Abstract

On my computer I have a plain text file of Charles Dickens's novel Great Expectations , an M4V video file of the 1998 film adaptation starring Ethan Hawke and Gwyneth Paltrow, and an MP3 copy of the film's soundtrack. The digital film takes up 1,133,953,365 bytes on my hard drive, the soundtrack 158,060,500 bytes, and the full text of the novel only 1,013,777 bytes. Why should a novel, which fills 476 pages in the edition on my bookshelf, occupy only 0.6% of the hard drive space taken up by a one-hour soundtrack? Why should an average-length film – it runs for one hour and forty-six minutes – take up more than one thousand times the space of a long novel? The answer is simple: it is much easier to convert text into digital form than it is to convert any other modality. Despite the fact that digital video, music, and photography are now ubiquitous, whereas electronic books still have not entirely dislodged our affection for the printed book, text was in fact the first modality to “go digital.” This is because text – whose basic unit is the letter, of which there are relatively few – is easily translated into binary code, the native language of computers. The first widely accepted standard for turning text into binary code was the American Standard Code for Information Interchange, or ASCII, which was formalized in the early 1960s and is still in wide use. Using seven bits (seven ones or zeros), the earliest version of ASCII included codes for lowercase letters a–z, uppercase letters A–Z, numbers 0–9, punctuation, and some special commands.
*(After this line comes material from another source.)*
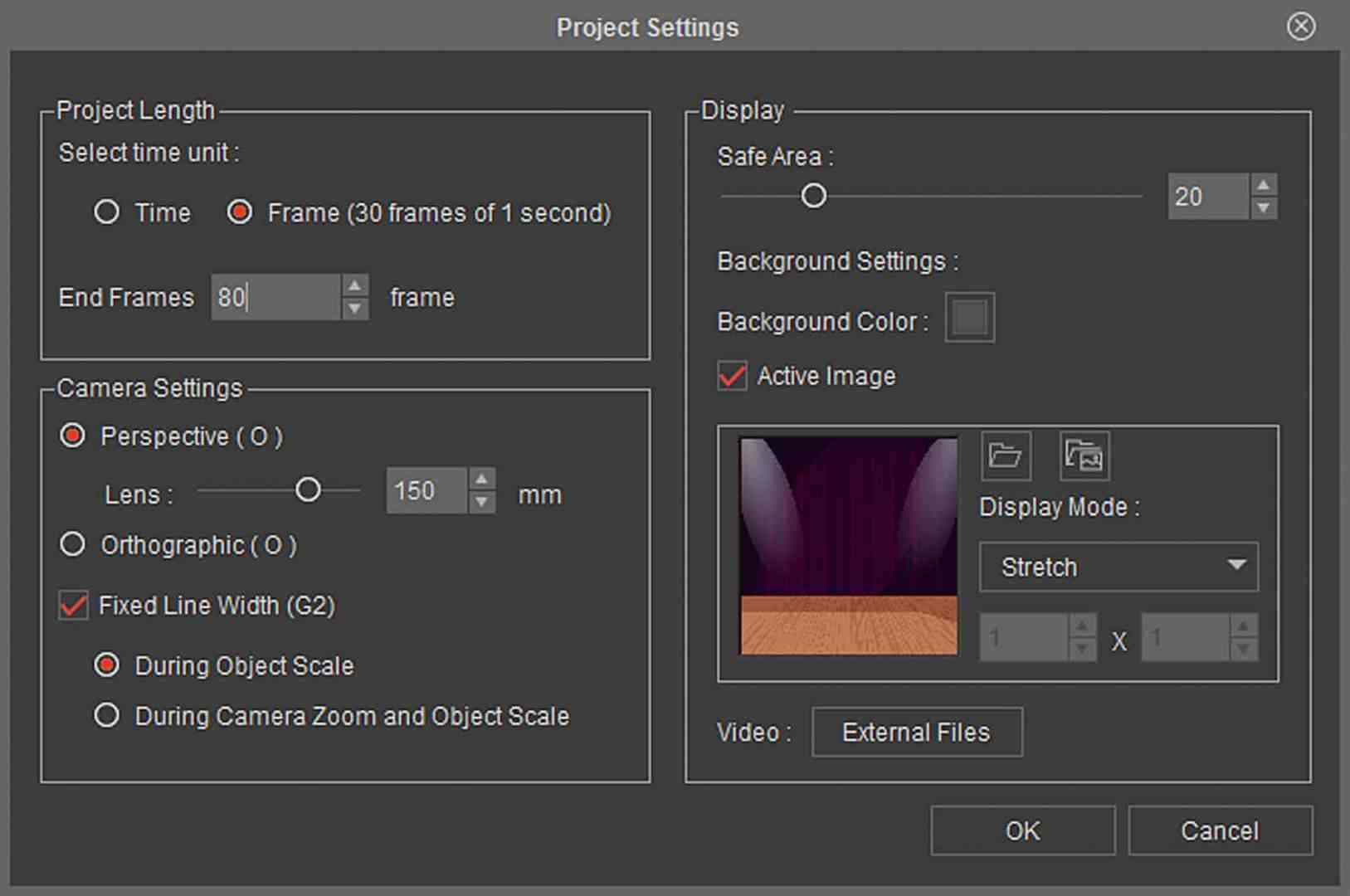Open the background image file browser icon
The image size is (1350, 896).
pyautogui.click(x=1005, y=455)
In 7-bit ASCII, the phrase “Search me” becomes 101001111001011100001111001011000111101000010000011011011100101, where 1010011 = S 1100101 = e 1100001 = a 1110010 = r 1100011 = c 1101000 = h 0100000 = (space) 1101101 = m 1100101 = e Although confusing to a human eye, this relatively simple translation of human written language into the language of machines makes text a natural fit for computing. Not only are computer text files very small but they are also very easy to search: simply by seeking out a particular string of ones and zeros – child's play for even the slowest of machines – a computer can instantly identify any combination of words in a digital text.